Recent reports  that Iran is supporting ISIS through its funding of Hamas are a reminder that the Islamic Republic has long backed the powerful jihadist group and its predecessors in a variety of ways.
In 2012, the United States Treasury Department exposed  the extensive financial ties between Iran and al-Qaeda in Iraq (AQI), the terrorist organization that evolved into ISIS. The generous support Iran afforded ISIS in its formative years was part of a broader alliance  that the Islamic Republic established with al-Qaeda over a decade ago.
As AQI metastasized across Iraq and eventually became ISIS, Iran sought to position itself at the vanguard of the global effort against the terrorist group, claiming that it was dedicated to beating back its advances. However, Iran and its clients, particularly Syrian President Bashar al-Assad, have notably failed to dislodge ISIS from any significant territory. Former U.S. military intelligence officer Michael Pregent observed in May that Iran and its allied militias in Iraq did not extend themselves to fight the terror group, and concluded  that “Iran needs the threat of ISIS and Sunni jihadist groups to stay in Syria and Iraq in order to become further entrenched in Damascus and Baghdad.” A month later, U.S. officials similarly charged  Syria with bombing non-Islamist rebels “in support of ISIL’s advance on Aleppo,” which helped the terror group push back Syrian opposition factions that were fighting Assad’s regime.
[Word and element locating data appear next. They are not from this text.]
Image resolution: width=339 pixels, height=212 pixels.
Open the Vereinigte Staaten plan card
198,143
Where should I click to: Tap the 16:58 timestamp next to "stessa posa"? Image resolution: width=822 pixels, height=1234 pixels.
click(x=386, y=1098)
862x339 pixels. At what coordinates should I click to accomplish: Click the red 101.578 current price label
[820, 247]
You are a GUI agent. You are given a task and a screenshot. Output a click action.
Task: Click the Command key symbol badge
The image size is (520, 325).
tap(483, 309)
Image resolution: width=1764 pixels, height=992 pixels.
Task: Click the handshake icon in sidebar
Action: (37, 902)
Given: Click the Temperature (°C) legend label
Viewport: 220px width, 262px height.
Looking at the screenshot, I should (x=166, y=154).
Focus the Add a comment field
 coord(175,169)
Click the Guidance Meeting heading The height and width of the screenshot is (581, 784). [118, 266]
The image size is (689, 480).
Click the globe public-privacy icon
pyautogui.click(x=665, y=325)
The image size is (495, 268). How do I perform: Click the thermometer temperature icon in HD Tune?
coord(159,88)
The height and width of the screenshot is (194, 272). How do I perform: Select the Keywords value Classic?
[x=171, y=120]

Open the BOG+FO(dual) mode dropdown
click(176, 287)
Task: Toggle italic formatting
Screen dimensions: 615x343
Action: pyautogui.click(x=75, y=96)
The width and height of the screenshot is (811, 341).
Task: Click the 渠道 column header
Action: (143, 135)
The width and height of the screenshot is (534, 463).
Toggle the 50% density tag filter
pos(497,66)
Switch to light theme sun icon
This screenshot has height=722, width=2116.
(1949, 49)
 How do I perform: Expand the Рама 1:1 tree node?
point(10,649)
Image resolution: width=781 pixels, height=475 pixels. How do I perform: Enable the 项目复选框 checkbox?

Monday’s Ynet report  on Iran’s ongoing financial support of Hamas, which the Gaza-based terrorist group partially uses to fund ISIS’s affiliate in the Sinai Peninsula, shed more light on Iran’s strategy of using its proxies to bolster ISIS. Last week, a senior U.S. treasury official revealed  that Assad is the biggest purchaser of oil from ISIS. Reports surfaced that Iranian agents were also directly selling  weapons to ISIS in exchange for oil last year.
In November, Secretary of State John Kerry noted  that Assad “never bombed” ISIS as it captured Raqqa in eastern Syria, and also highlighted Assad’s oil purchases from ISIS. Last week, David Blair, chief foreign correspondent for The Telegraph, wrote  that Assad strategically released a number of Islamists from jail during the early stages of the Syrian conflict, a portion of whom later rose to become commanders of ISIS.
In Iran Is More Deeply Tied To ISIS Than You Think , which was published in the December 2015 issue of The Tower Magazine, Benjamin Decker untangled the complex history behind the alliance between the Islamic Republic and ISIS.
Abu Musab al-Zarqawi and the rise of al-Qaeda in Iraq (AQI), the predecessor to the Islamic State, has been well documented; comparably little attention has been given to the group’s global reach. While the Islamic State was born out of Osama Bin Laden’s global jihad against the West, many overlook the importance of another player in the equation – Iran.
This may seem surprising given that Iran, the stalwart of the Shi’a Crescent, is currently embroiled in a regional war against the Islamic State in both Syria and Iraq. However, Iran’s Ministry of Intelligence and Security, described as one of the “largest and most dynamic intelligence agencies in the Middle East” by the Pentagon’s Irregular Warfare Support Program, has, over the past 20 years, provided financial, material, technological, and other support services to AQI. The man responsible for fostering this unexpected relationship was Imad Mughniyeh. While his name may not carry the same perceived significance as Osama Bin Laden, Mughniyeh commanded a vast international terror network that included Hezbollah, al-Qaeda, Hamas, and a myriad of others, spanning over five continents.